* TASK STATEMENT *
Rewrite the lines starting at the first line and ending at the line containing "Looking at the", changing every "screenshot" to "screen capture" and keeping everything else the same. Give only those lines.

(DATA)

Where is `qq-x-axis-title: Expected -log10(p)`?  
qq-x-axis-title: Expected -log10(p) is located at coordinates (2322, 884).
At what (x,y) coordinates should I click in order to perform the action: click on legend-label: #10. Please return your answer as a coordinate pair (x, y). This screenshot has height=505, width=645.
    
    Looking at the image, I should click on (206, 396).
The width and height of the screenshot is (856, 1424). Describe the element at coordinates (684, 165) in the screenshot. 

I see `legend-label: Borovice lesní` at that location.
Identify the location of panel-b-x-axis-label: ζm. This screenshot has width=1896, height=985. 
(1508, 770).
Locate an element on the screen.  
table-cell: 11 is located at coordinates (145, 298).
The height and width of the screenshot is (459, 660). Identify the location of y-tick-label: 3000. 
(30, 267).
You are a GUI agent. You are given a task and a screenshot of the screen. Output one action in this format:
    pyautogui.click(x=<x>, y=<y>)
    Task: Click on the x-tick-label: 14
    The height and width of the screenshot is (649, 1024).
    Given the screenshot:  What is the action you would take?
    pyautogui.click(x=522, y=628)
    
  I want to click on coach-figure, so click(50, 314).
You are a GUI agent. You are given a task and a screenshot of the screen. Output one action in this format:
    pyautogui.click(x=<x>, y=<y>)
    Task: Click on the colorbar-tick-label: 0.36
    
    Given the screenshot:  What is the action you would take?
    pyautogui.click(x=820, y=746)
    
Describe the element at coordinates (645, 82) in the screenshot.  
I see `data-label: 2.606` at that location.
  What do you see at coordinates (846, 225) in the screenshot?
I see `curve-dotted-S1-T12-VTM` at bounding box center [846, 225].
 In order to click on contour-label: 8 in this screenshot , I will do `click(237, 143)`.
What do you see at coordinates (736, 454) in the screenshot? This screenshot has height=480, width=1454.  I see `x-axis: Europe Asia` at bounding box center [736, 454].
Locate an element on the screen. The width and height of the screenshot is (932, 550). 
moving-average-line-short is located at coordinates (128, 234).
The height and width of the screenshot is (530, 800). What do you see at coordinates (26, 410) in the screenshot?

(End DATA)

* RESULT OF THIS TASK *
Where is `qq-x-axis-title: Expected -log10(p)`?  
qq-x-axis-title: Expected -log10(p) is located at coordinates (2322, 884).
At what (x,y) coordinates should I click in order to perform the action: click on legend-label: #10. Please return your answer as a coordinate pair (x, y). This screen capture has height=505, width=645.
    
    Looking at the image, I should click on (206, 396).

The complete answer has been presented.